▶ **Work to be completed**
Duplicate the lines verbatim from the line containing "Click opponent's 战斗力 2001 stat" through the final line, inclusive. Omit the pictures from the output.
Start of Data shown
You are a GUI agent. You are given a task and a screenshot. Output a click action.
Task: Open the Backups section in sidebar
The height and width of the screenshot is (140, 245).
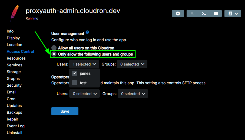(x=14, y=112)
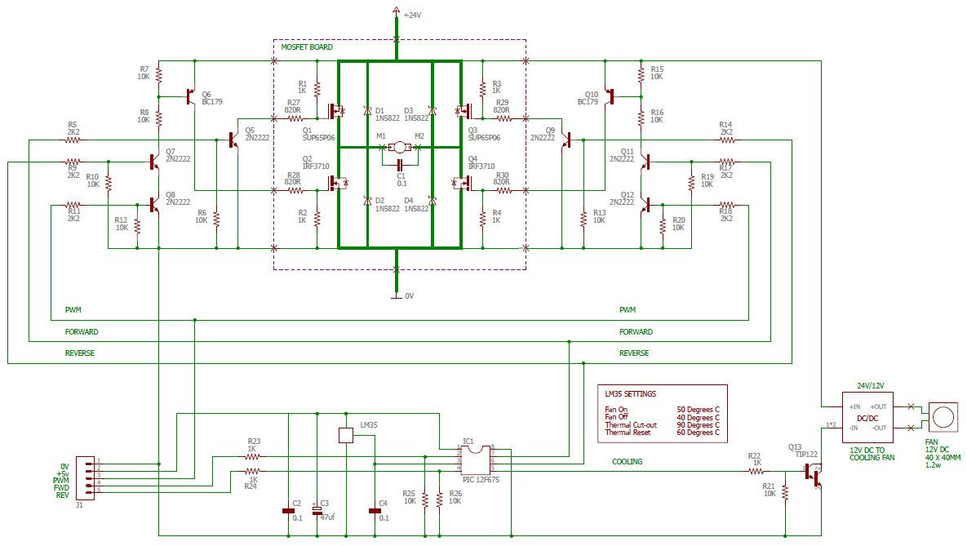Click the cooling fan symbol

coord(943,418)
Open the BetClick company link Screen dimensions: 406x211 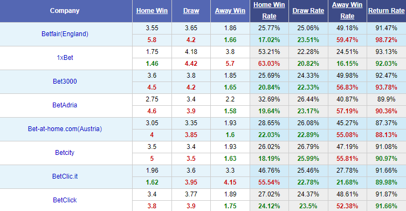click(65, 200)
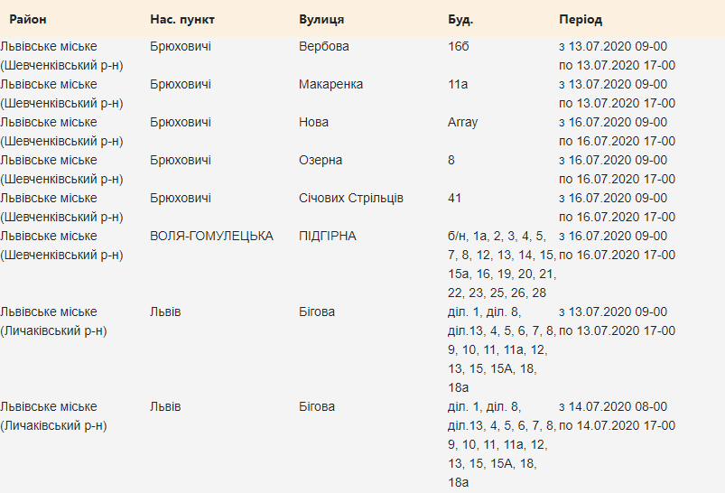Click the "Львів" cell in the 14.07.2020 row
Screen dimensions: 725x493
point(165,406)
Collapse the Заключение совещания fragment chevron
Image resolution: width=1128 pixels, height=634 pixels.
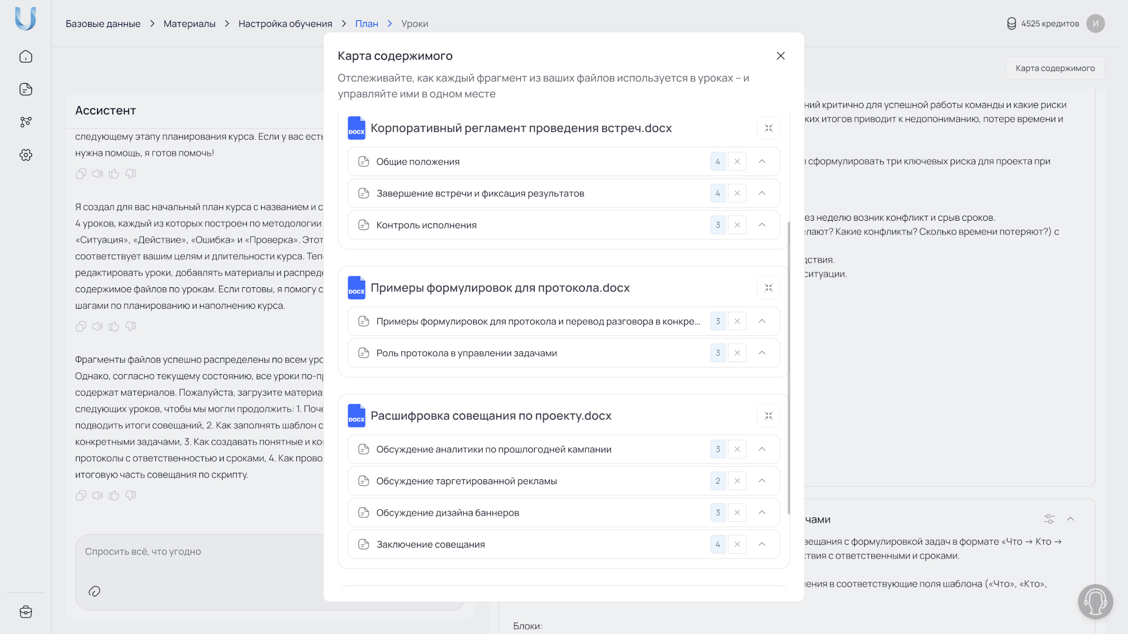click(762, 544)
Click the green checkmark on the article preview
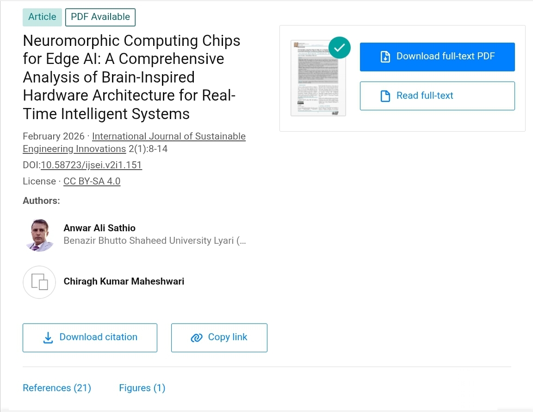This screenshot has width=533, height=412. (339, 47)
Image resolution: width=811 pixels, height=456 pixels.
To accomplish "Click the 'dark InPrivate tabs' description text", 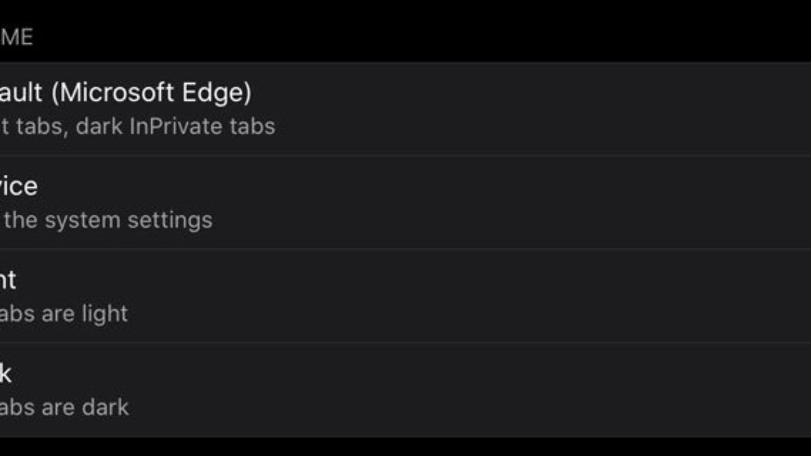I will click(x=175, y=126).
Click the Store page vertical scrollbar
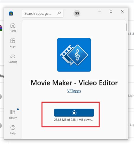This screenshot has height=144, width=134. pyautogui.click(x=127, y=27)
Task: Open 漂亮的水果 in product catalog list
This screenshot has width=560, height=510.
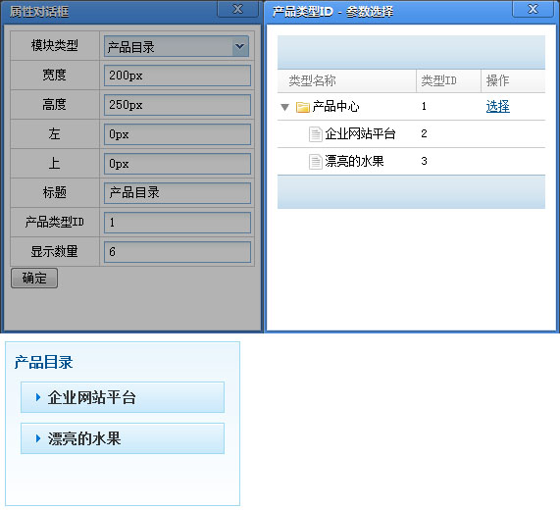Action: click(x=123, y=438)
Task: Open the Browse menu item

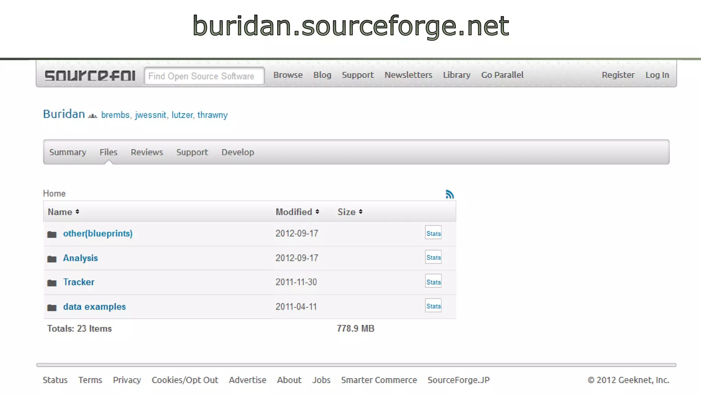Action: pos(288,75)
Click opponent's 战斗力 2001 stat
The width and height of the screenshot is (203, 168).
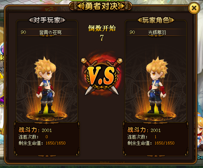(35, 130)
End of Data shown
▶ **Result for this task**
Click opponent's 战斗力 2001 stat
The width and height of the screenshot is (203, 168).
(35, 130)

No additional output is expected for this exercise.